Developing Apache Spark Applications
Also available as:
PDF

Enable Vectorized Query Execution

Vectorized query execution is a feature that greatly reduces the CPU usage for typical query operations such as scans, filters, aggregates, and joins. Vectorization is also implemented for the ORC format. Spark also uses Whole Stage Codegen and this vectorization (for Parquet) since Spark 2.0 (released on July 26, 2016).

Use the following steps to implement the new ORC format and enable vectorization for ORC files with SparkSQL.

  1. On the Ambari Dashboard, select Spark2 > Configs. For Spark shells and applications, click Custom spark2-defaults, then add the following properties.

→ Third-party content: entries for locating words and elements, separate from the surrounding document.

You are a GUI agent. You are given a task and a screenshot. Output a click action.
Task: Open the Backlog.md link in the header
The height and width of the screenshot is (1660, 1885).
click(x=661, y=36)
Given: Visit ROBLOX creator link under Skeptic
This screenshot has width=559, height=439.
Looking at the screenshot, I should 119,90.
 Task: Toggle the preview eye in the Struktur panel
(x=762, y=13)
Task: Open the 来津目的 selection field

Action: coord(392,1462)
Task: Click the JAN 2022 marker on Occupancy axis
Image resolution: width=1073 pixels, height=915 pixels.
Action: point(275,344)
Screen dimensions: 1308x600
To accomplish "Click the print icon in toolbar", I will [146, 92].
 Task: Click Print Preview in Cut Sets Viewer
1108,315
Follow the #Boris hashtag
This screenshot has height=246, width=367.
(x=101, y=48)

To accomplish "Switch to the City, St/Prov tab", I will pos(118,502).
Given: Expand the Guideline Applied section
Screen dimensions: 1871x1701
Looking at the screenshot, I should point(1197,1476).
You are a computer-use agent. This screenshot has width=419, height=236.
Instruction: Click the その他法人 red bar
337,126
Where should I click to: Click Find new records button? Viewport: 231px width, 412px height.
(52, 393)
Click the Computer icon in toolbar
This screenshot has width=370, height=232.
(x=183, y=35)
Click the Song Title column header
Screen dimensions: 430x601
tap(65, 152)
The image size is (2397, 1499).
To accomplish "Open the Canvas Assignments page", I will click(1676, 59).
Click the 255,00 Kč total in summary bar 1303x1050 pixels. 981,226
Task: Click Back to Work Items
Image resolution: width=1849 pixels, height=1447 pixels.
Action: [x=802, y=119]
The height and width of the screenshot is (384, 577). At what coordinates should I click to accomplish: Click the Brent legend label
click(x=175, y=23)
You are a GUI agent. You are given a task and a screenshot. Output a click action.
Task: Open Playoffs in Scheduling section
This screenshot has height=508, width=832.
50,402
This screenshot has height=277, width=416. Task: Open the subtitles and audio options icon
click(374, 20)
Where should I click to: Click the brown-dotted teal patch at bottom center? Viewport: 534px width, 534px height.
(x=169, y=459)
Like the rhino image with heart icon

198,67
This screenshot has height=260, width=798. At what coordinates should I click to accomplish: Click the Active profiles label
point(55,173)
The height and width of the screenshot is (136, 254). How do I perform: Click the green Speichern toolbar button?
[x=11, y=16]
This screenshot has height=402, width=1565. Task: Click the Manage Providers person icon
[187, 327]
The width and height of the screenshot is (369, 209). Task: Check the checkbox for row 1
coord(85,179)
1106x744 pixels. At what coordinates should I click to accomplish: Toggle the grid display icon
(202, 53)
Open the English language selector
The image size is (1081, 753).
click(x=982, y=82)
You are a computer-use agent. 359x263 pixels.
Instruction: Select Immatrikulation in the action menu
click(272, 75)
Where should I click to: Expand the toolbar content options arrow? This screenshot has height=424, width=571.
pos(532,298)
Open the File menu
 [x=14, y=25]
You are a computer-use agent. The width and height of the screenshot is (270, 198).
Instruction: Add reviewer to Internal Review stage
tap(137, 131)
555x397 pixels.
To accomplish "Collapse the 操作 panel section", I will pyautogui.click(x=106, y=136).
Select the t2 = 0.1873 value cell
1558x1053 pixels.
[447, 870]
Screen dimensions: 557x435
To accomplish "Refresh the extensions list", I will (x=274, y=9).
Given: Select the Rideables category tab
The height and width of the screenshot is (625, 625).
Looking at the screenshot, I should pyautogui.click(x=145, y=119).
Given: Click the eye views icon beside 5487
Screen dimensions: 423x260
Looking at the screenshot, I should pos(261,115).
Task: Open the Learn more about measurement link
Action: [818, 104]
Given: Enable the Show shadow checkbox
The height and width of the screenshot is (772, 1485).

For the Spark Thrift Server, add these properties under Custom spark2-thrift-sparkconf.
    • spark.sql.orc.enabled=true – Enables the new ORC format to read/write Spark data source tables and files.

    • spark.sql.hive.convertMetastoreOrc=true – Enables the new ORC format to read/write Hive tables.

    • spark.sql.orc.char.enabled=true – Enables the new ORC format to use CHAR types to read Hive tables. By default, STRING types are used for performance reasons. This is an optional configuration for Hive compatibility.

  2. Click Save, then restart Spark and any other components that require a restart.